みすず書房

「先生の文、独り其字々軒昂せるのみならず、飄逸奇突、常に一種の異彩を放って、神韻の文、天馬の空を行くが如く」と幸徳秋水に評された兆民の文章は、新聞雑誌の論説においてもっとも生彩を放った。明治14年、東洋自由新聞主筆として論説記者の閲歴を開始する兆民は、同紙第2号の社説に、「詭激ノ言」と「矯妄ノ行」に走ることなく「精密ノ論」を立て「堅確ノ志」を持続してこそ大業は成る、と書いた。

「自由民権の原理論を説くに先立って、兆民はこれを主体たる人間にとって必須の要件だとした、かれ自身においてそれがどこまで充されたか、これが小著をつらぬく主題である」。

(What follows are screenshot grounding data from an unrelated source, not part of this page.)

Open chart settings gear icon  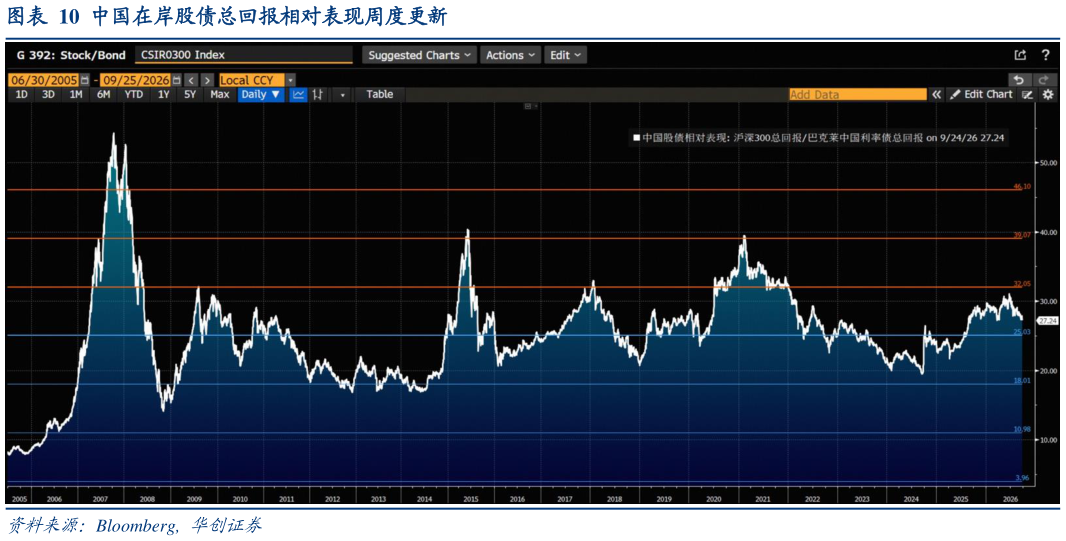[1048, 94]
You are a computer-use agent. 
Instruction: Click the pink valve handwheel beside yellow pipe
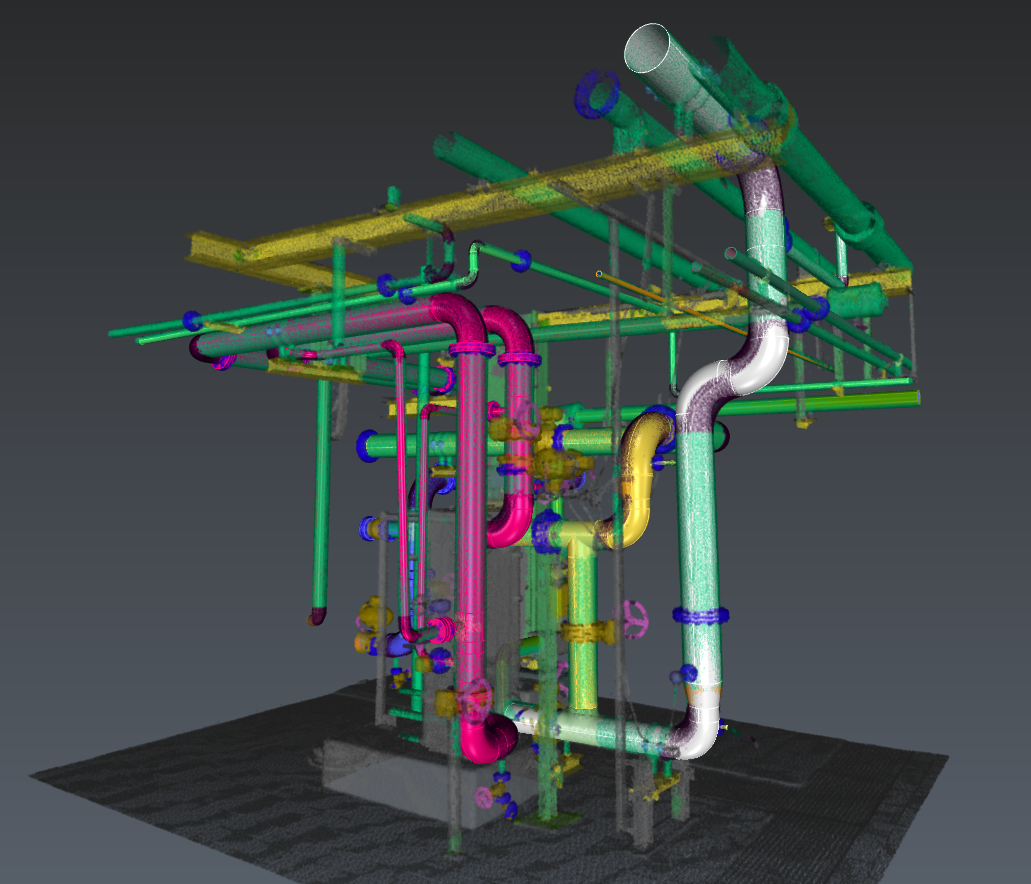(634, 617)
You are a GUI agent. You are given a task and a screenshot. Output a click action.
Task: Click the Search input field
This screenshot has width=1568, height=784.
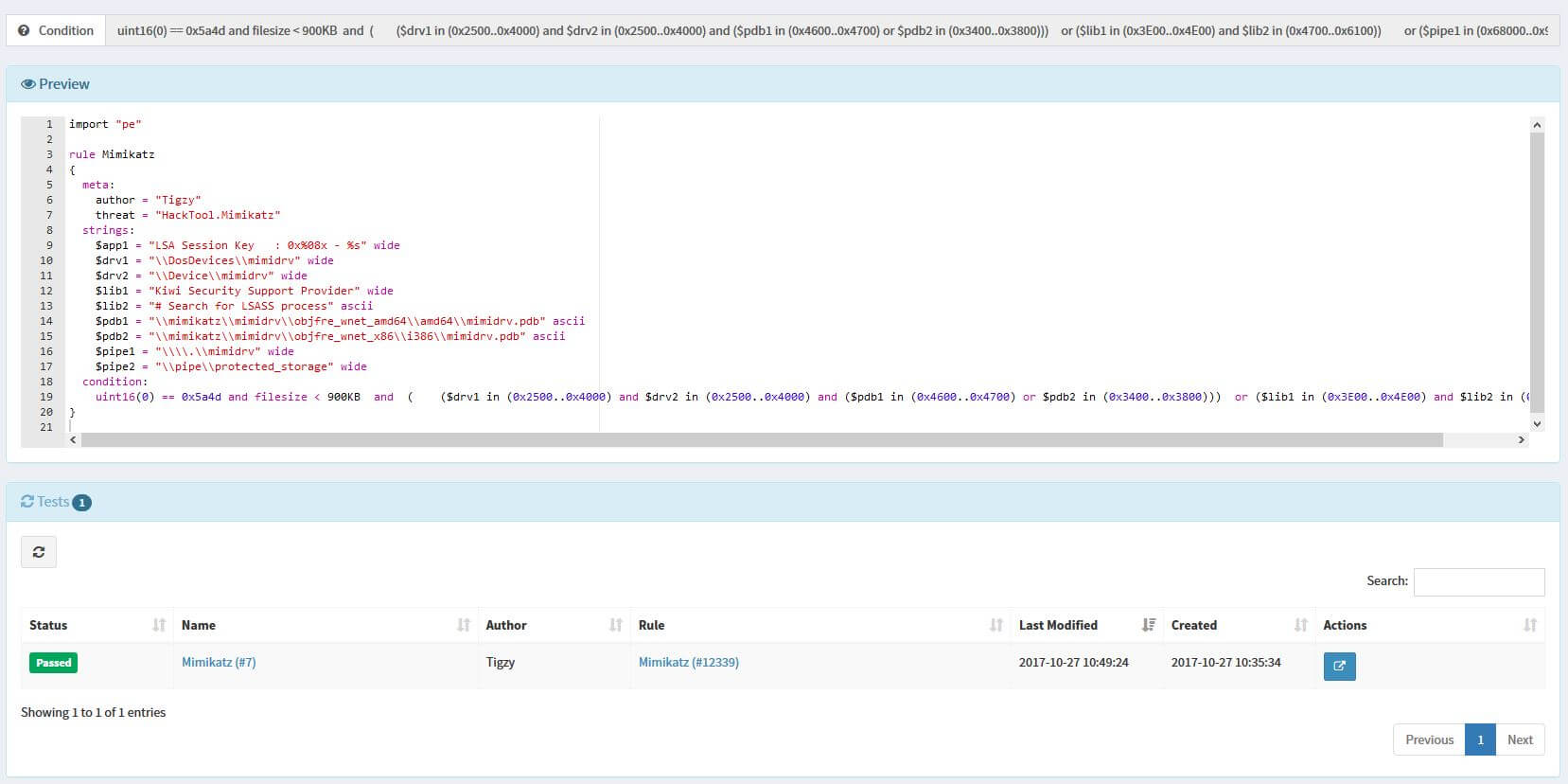[x=1478, y=581]
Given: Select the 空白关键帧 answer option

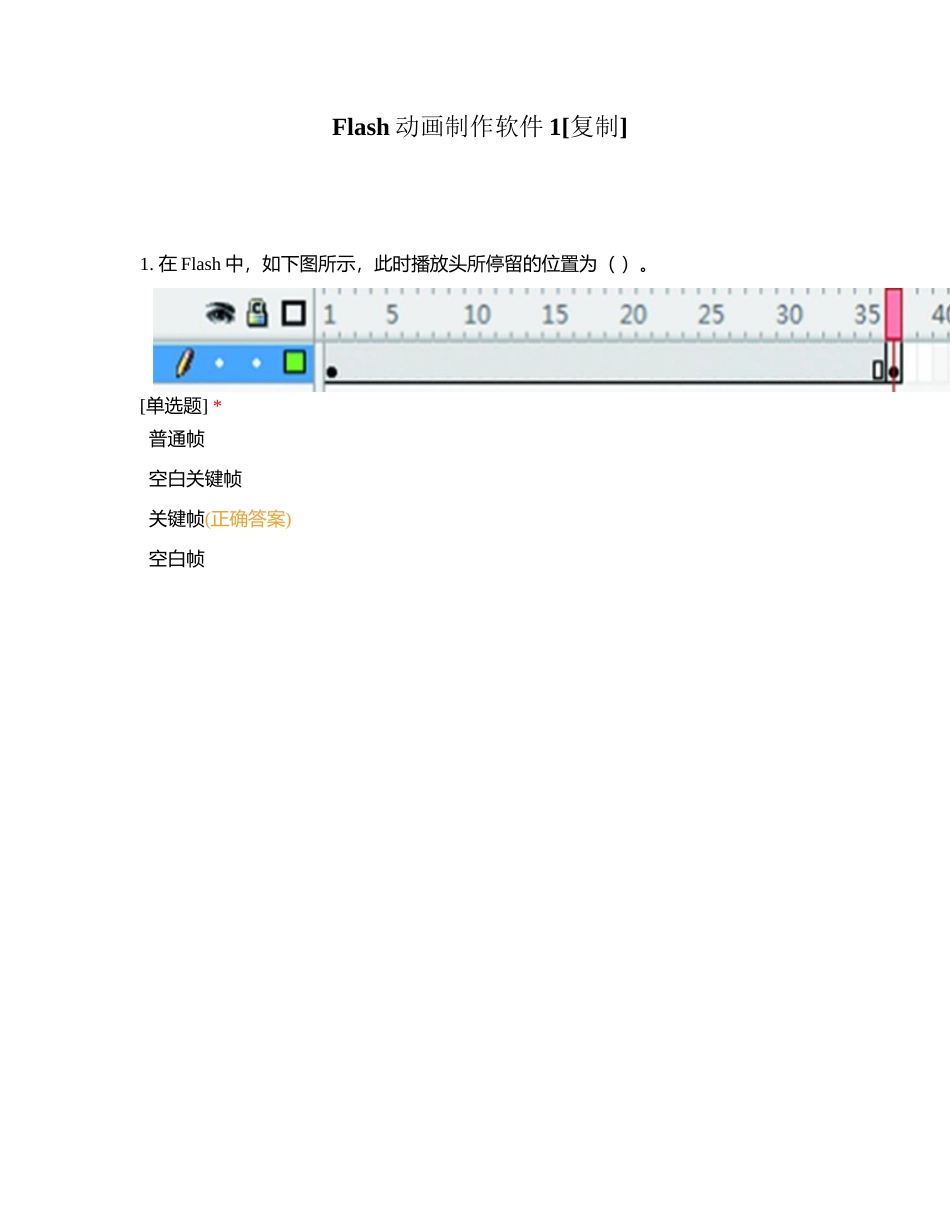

自由平等の大義を説く〈思想家〉兆民の姿はよく知られるところである。しかし明治24年に第一議会で敗れ、実業界に活路を求めている間に、兆民は変貌する。かつて常備軍全廃を「平民の主義、経済の旨趣」に合致すると説いたのと裏腹に、みずから主宰した国民党の機関誌「百零一」創刊号では、軍拡・対露開戦論者となっていた。

本書は、専制政府と戦い続ける曲折に満ちた〈記者〉兆民の全貌を、綿密な実証をもって初めて明らかにするものである。ここに、志向と行動と言論のあり方を問う試金石として、兆民は現代に蘇る。